In the records that follow, find the line with "[Programação de férias"; from there, retype every line exactly through the line with "[Website] (300, 558)", which also belongs to the answer.
====== Data under study
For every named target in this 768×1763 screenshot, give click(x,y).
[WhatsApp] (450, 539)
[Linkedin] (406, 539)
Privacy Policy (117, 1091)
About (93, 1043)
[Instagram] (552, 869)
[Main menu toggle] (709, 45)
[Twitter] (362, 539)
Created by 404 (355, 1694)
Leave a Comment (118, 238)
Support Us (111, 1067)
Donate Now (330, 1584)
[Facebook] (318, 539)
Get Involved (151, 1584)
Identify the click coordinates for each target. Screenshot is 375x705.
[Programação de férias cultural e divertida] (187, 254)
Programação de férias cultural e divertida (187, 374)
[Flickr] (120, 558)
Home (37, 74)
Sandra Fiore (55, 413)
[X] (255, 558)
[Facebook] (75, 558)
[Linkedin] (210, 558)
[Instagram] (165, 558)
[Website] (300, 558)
============
====== Data under study
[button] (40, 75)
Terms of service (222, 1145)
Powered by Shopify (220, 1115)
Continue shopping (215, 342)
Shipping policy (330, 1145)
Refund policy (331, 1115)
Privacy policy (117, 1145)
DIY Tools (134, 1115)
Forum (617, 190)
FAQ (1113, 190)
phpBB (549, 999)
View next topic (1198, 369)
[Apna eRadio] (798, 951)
============
**Answer space:**
[Programação de férias cultural e divertida] (187, 254)
Programação de férias cultural e divertida (187, 374)
[Flickr] (120, 558)
Home (37, 74)
Sandra Fiore (55, 413)
[X] (255, 558)
[Facebook] (75, 558)
[Linkedin] (210, 558)
[Instagram] (165, 558)
[Website] (300, 558)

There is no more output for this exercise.